## Friday, April 17, 2015

### Codejam round 1A, problem B : Hair Cut

Okay, I participated in round 1A and utterly failed. A ton of factors got involved that made me waste time.

• I thought of the solution for problem A, but when I started to code it I figured out I didn't actually set up my codejam test environment. I had a ton of setup to do to make my (worthless) solution multithreading support to work AND for it to work in gcc 4.8.2 with c++11 support.
• I got really confused by problem A, apparently eating 1.5 (or any other fraction) mushrooms per second is valid... but I don't think that was really well explained... Also what's up with "constant ratio" when the ratio is definitely not constant? It becomes 0 at some times? Huh? And how about giving you an input example before describing what the input is?
• I tried to solve B, my first solution was too slow, then I tried to find cycles in the simulation and it worked but I kept failing the small solution. There was a small bug - After doing the cycle stuff I forgot to return 1-indexed results... Overall what happened in problem B is I completely missed there's a very simple (but with caveats) solution until the last 2 minutes of the match, it was too late.
• C small is just bruteforce and convex hull. Thanks to allowing colinear points (artificial difficulty at its finest :/) I actually had to do a ton of fixes to my convex hull algorithm which I haven't really used in years. My code was pretty awful and there were a couple of bugs in that old code that I had to fix.

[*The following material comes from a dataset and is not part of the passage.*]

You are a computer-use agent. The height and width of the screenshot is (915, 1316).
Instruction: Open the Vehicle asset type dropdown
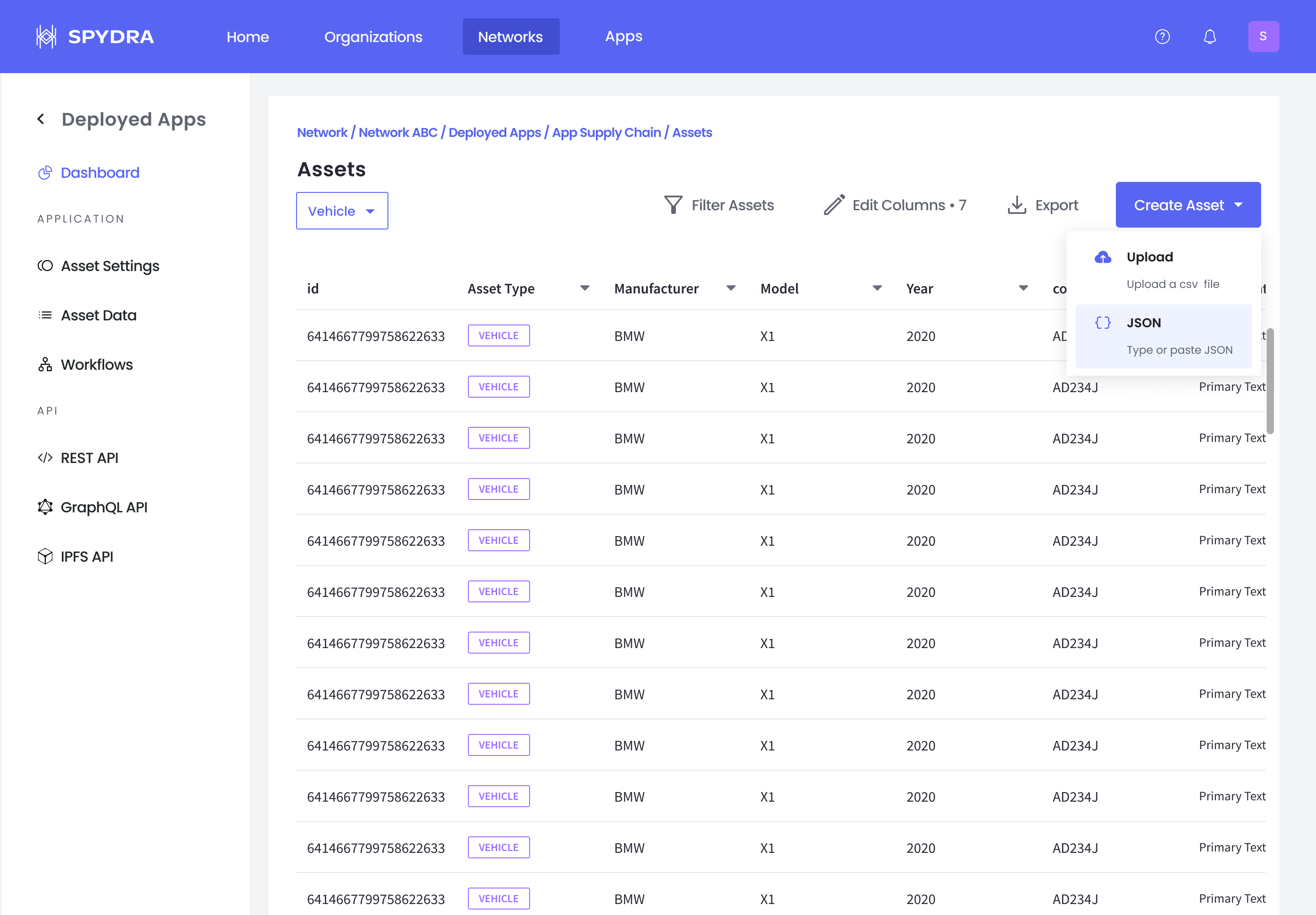click(x=342, y=210)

Anyway, since B-small / B-large are the only problems I solved that are actually interesting. Here is an explanation for problem B large:

## The time

I think the most important thing is to notice the problem is much easier when we know the time t  at which customer N will be served. Imagine we knew this time in advance. Then we would only need a single loop to find all the barbers that finish serving a customer at time t. Each barber i is a cycle, every M_i the barber serves a new customer. So barbers with M_i such that: (t mod M_i = 0) will serve a new customer at time t.

You might be thinking that the solution is the barber that serves a new customer at time t and has the smallest index. This is not entirely true. Multiple customers may be served at time t, and N is not necessarily the first customer to be served at that time. How can we approach this?

Imagine a function b(t) that told you how many customers are served with starting time less than or equal than t. Then b(t-1) will be the amount of customers that were served right until time t. And b(t) - b(t-1) is the amount of customers that start getting served exactly at time t. Now N - b(t-1) - 1 customers will be served at time t before N. Which means that we are looking for the barber with the (N - b(t-1))-th smallest index among those barbers with (t % M_i = 0).

The last piece of the puzzle is how to find t. It all comes down to b(t), with this function we can do a binary search for the smallest t such that b(t) >= N, this is the time you want.

// Library code
// takes lo, hi, P() such that:
// P(lo) is true
// P(hi) is false
// If P(x) is true and (x > y) then P(y) is true
// If P(x) is false and (x < y) then P(y) is false
// returns the minimum x such that P(x) is true
template<class D> D BinarySearch(D lo, D hi, std::function<bool(D)> P) {
while (lo + 1 < hi) {
D ha = lo + (hi - lo) / 2;
if (P(ha)) {
hi = ha;
} else {
lo = ha;
}
}
return hi;
}

struct solver
{
int N, B;
vector<int> M;

int solve()
{

auto begunByTime = [&](long t) -> long {
if (t < 0) {
return 0;
}
long begun = 0;
for (int i = 0; i < B; i++) {
// how many times did it start?
begun += t / M[i] + 1;
}
return begun;
};

// Is the start time for at least N users <= t ?
auto enoughBegun = [&](long t) -> bool {
return (begunByTime(t) >= N);
};

long t = BinarySearch<long>(-1, 10000000000000LL, enoughBegun);
long old = begunByTime(t-1);
long rem = N - old;

//cout << "time = "<<t<<endl;
// find smallest index of a server that starts at time t:
for (int i = 0; i < B; i++) {
if (t % M[i] == 0) {
if (rem == 1) {
return i + 1;
} else {
rem--;
}
}
}
assert(false);
return -1;

}
void init() { }
cin >> B >> N;
//N = 1000000000;
//B = 1000;
M.resize(B);
for (int & x : M) {
cin >> x;
//x = 1 + rand() % 100000;
}

}

Edit: Fixed bugs, oh and also b(t) is just the sum of a bunch of divisions. For each barber, you can find the number of times the barber has started serving customers before or during t by just doing a division, because for every M_i seconds, the barber tries a new user.